Of course, everyone wanted to know what their "secret" to a lasting, loving marriage was. In response to Twitter user , Ann said, "It’s a lifelong thing. How do you define love? Through actions, understanding, little things…," and John said, "I wish I knew! It’s natural. An understanding."

Their answers show that there is no singular formula for a successful marriage. Everyone falls in love in different ways. John had a much more love-at-first-sight experience with Ann, while Ann cozied up to him slowly over time, as they explained to @HussainAHunaina.

But after 83 years of marriage, @c9clubbb wondered, “What are some things you do to keep things fresh, new, and entertaining?” Ann emphasized the importance of touch: "We hang onto one another! Just a few little hugs and we’re fine."
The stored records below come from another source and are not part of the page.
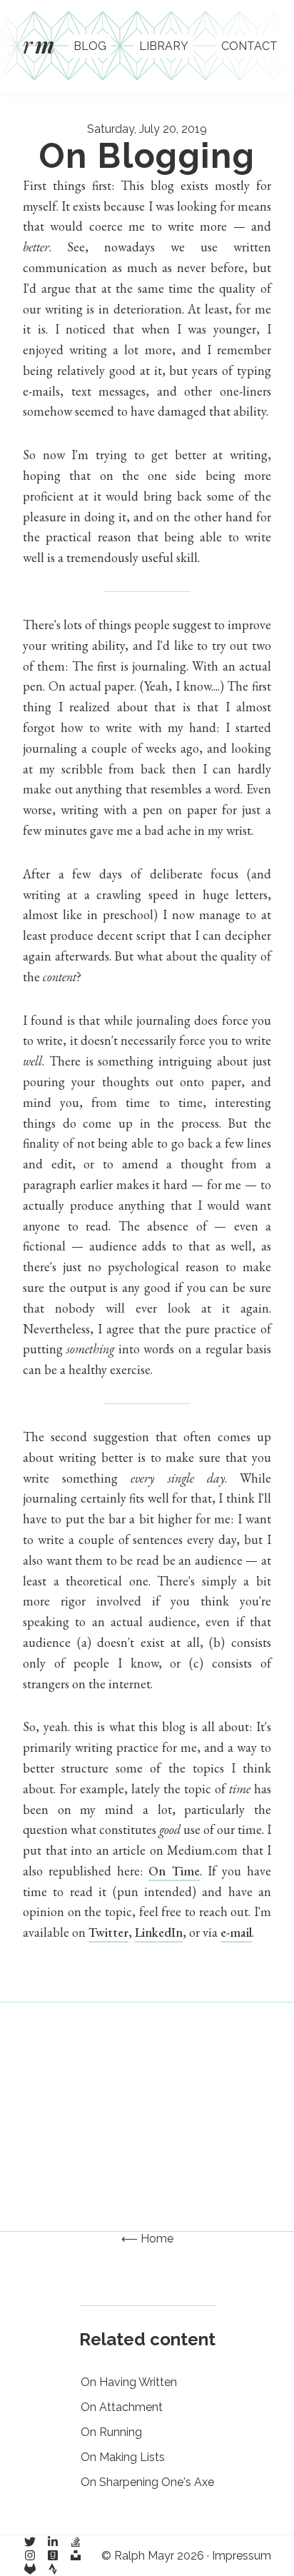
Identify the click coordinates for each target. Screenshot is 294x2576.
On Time (173, 1871)
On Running (111, 2432)
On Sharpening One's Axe (147, 2482)
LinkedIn (159, 1932)
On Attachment (122, 2407)
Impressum (241, 2555)
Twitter (108, 1932)
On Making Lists (123, 2457)
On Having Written (129, 2382)
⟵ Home (147, 2238)
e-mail (236, 1932)
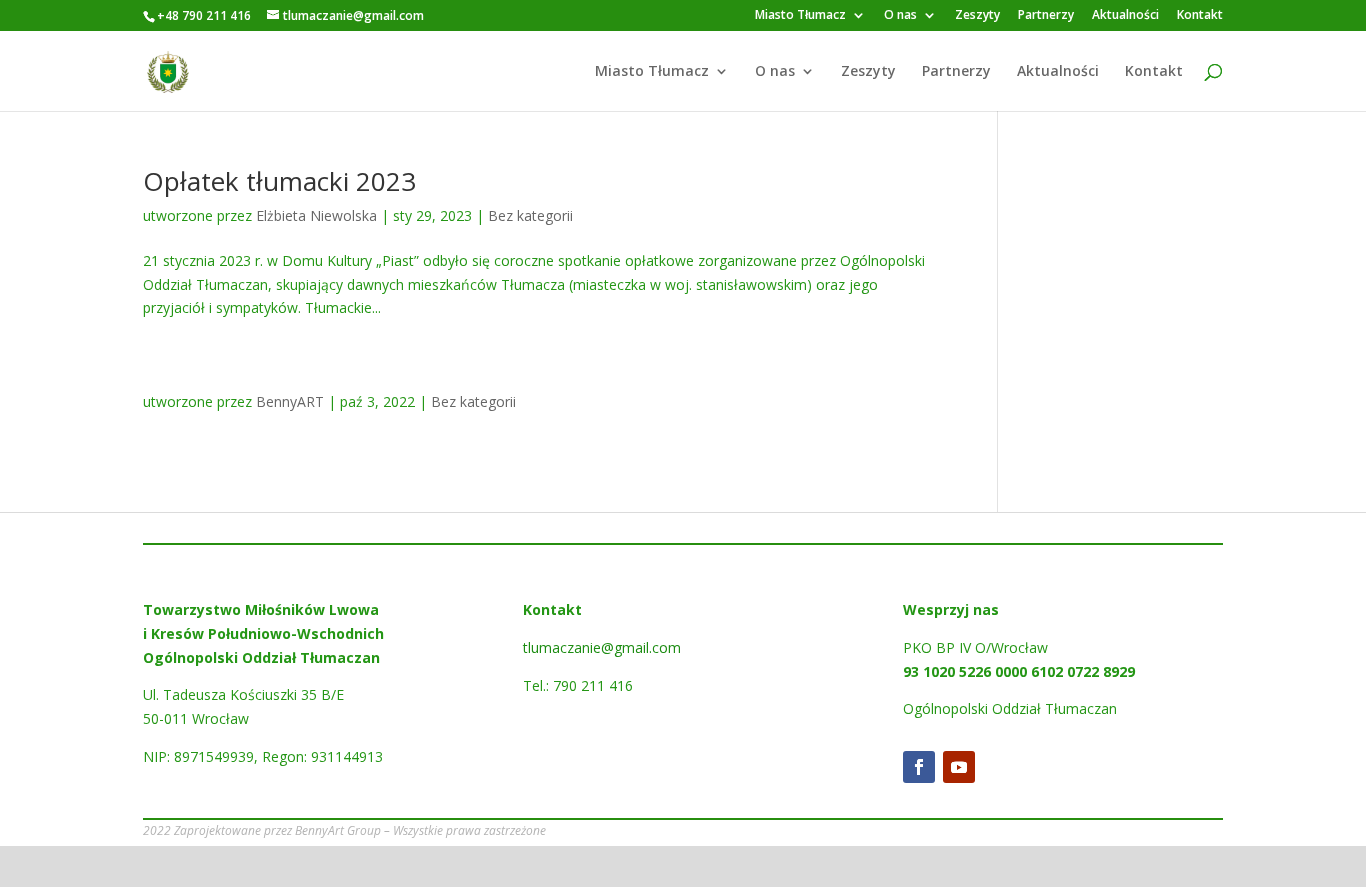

And you can tell that whatever they're doing is working. Sure, they're still married, but they still have a sense of humor with one another. When asked, "What do you do after you have an argument? Do you make up on the same day?” Ann said, "I say, 'Oh go do what you want.' Nine out of ten times he doesn't!" John responded, "We never hold grudges. Most arguments are about food," and Ann added, "Yeah, like 'You bought the wrong kind of cucumber!'"

Remind me: why is it bad to sound like an old married couple? Judging by that little interaction alone, it seems like the best thing ever. They seem cool as, well, cucumbers.